Design and implement a basic LLM based chatbot of your choice to dynamically get context via external sources (via api) and documents and answer the user query.
This innovative application simplifies the management of our Health Insurance Plan, offering easy access to your policy details through a comprehensive and user-friendly Policy Document. Seamlessly integrating external data from LIC (Life Insurance Corporation of India), our chat bot expands its capabilities to provide users with real-time information about various life insurance products. With a focus on efficiency, the app enables quick resolution of policy-related queries, ensuring clarity and transparency in understanding coverage terms. Additionally, the Health Companion app fetches contact details and addresses from relevant websites, making it effortless for users to connect with their insurance provider.
To keep things straightforward, I’ve opted for two data sources.
- PDF: The initial data source is a PDF obtained through internet
- LIC : This data source corresponds to the website link of LIC.
LlamaIndex serves as a versatile and straightforward data framework designed to seamlessly integrate custom data sources with expansive language models. It equips us with essential tools to enhance ourLarge Language Model (LLM) applications by effortlessly incorporating diverse datasets.
I’ve employed the SimpleDirectoryReader from Llamaindex to load the PDF data, while the download loader is utilized for extracting information from the website.
In the initial stages of constructing an LLM-based application, a crucial decision involves selecting the appropriate LLM to employ. LLMs serve as integral components within LlamaIndex, functioning either independently or seamlessly integrated into other core modules like indices, retrievers, and query engines.
My choice for the LLM in this task is the Open Source meta-llama/Llama-2–7b-chat-hf, and we assess its performance in terms of memory and computation.

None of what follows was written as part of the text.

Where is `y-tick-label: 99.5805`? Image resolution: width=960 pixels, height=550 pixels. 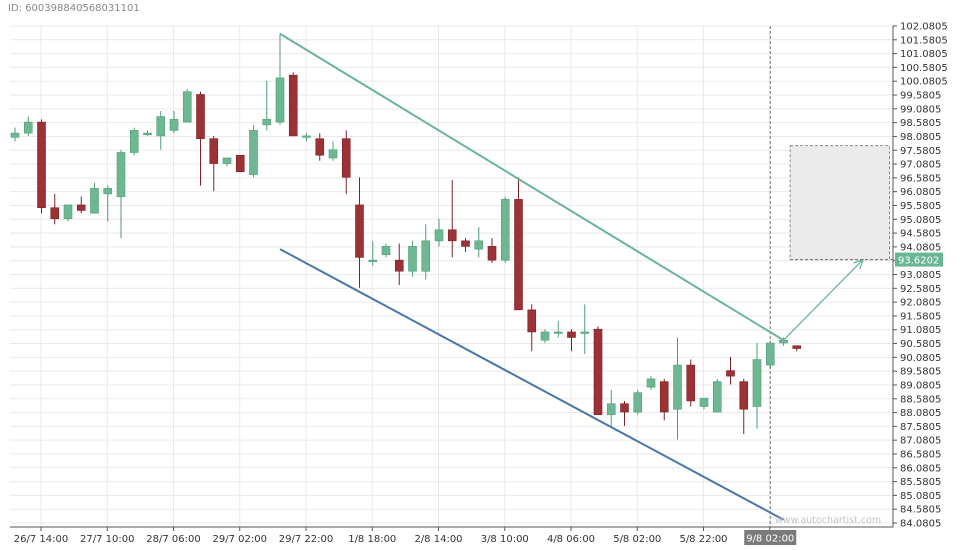 y-tick-label: 99.5805 is located at coordinates (920, 96).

The goal is to ensure compatibility for running it on a T4 GPU within the free tier on Colab.
Within LlamaIndex, embeddings play a crucial role in expressing our documents/data through an advanced numerical representation, providing a sophisticated means of characterizing the data.Text input is processed by embedding models, generating an extensive list of numerical values that effectively encapsulate the semantic nuances inherent in the given text.

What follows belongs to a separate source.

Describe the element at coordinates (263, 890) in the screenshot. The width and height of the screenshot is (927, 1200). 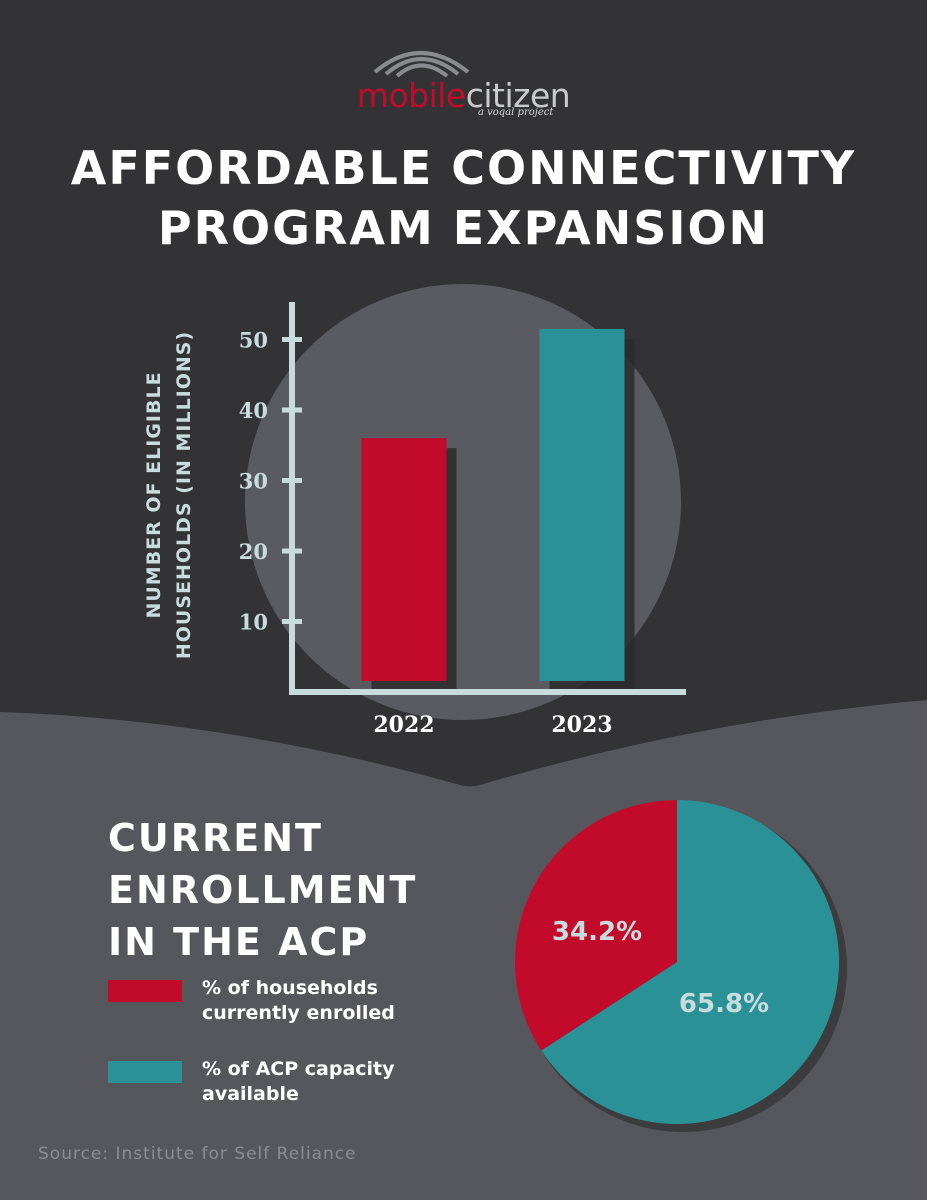
I see `pie-section-title: CURRENT ENROLLMENT IN THE ACP` at that location.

In this task , I have used sentence-transformers/all-MiniLM-L6-v2 embedding.
I use SentenceSplitter that split the text while respecting the boundaries of sentences. This function is used to break down large bodies of text into smaller sections, ensuring that sentences aren’t split in the middle and making it easier to process or analyze text data in manageable portions.
A prevalent application of an embedding model involves placing it within the ServiceContext object and subsequently utilizing it for the creation of an index and conducting queries. The input documents are segmented into nodes, with the embedding model generating a unique embedding for each node. During query execution, the embedding model is once again employed to embed the query text.

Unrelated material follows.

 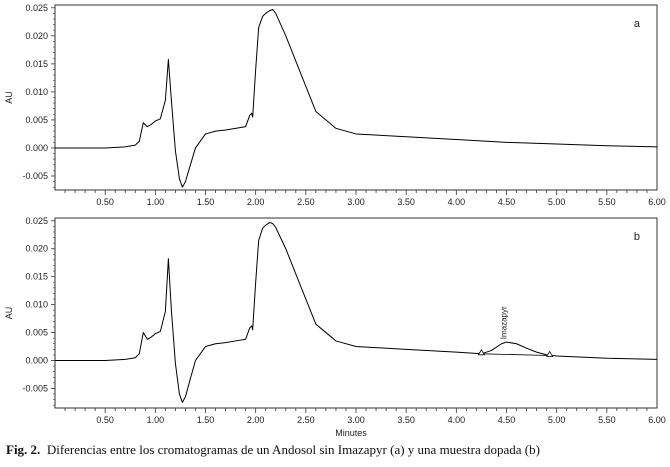 What do you see at coordinates (24, 450) in the screenshot?
I see `caption-label: Fig. 2.` at bounding box center [24, 450].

An Index is a data structure composed of Document objects, designed to enable querying by an LLM.Indexers split your Document into Node objects, which are similar to Documents (they contain text and metadata) but have a relationship to their parent Document.
.from documents() method which accepts an array of Document objects and will correctly parse and chunk them up.When we want to search your embeddings, our query is itself turned into a vector embedding, and then a mathematical operation is carried out VectorStorendex to rank all the embeddings by how semantically similar they are to your query.
Once we have data loaded and indexed, we want to store it to avoid the time and cost of re-indexing it. By default, our indexed data is stored only in memory.
The VectorStorendex takes our Documents and splits them up into Nodes. It then creates vector embeddings of the text of every node, ready to be queried by an LLM.I am using Chroma as a vector store for this task which is an open soruce Vector db.
Now we have loaded our data, built an index, and stored that index for later,its time for querying. Querying is a prompt to an LLM: so it can be a question and get an answer, or a request for summarization, or a much more complex instruction.
The foundation for all querying lies in the QueryEngine. Retrieval,Postprocessing and Response synthesis are three stages of Query Engine.Llamaindex provides numerous choices for Response Modes.To keep things simple, I opted for the refine mode.
Please refer the following notebook for this assignment:
- Code : Task 3.ipynb
- Alternative models, such as Falcon ,Zephyr7balpha, mistralai etc, can be explored for experimentation.
- Various embeddings, such as hkunlp/instructorlarge, can be investigated for exploration.
- Various vector databases like Faiss , Weaviate,Pinecone can be investigated for exploration.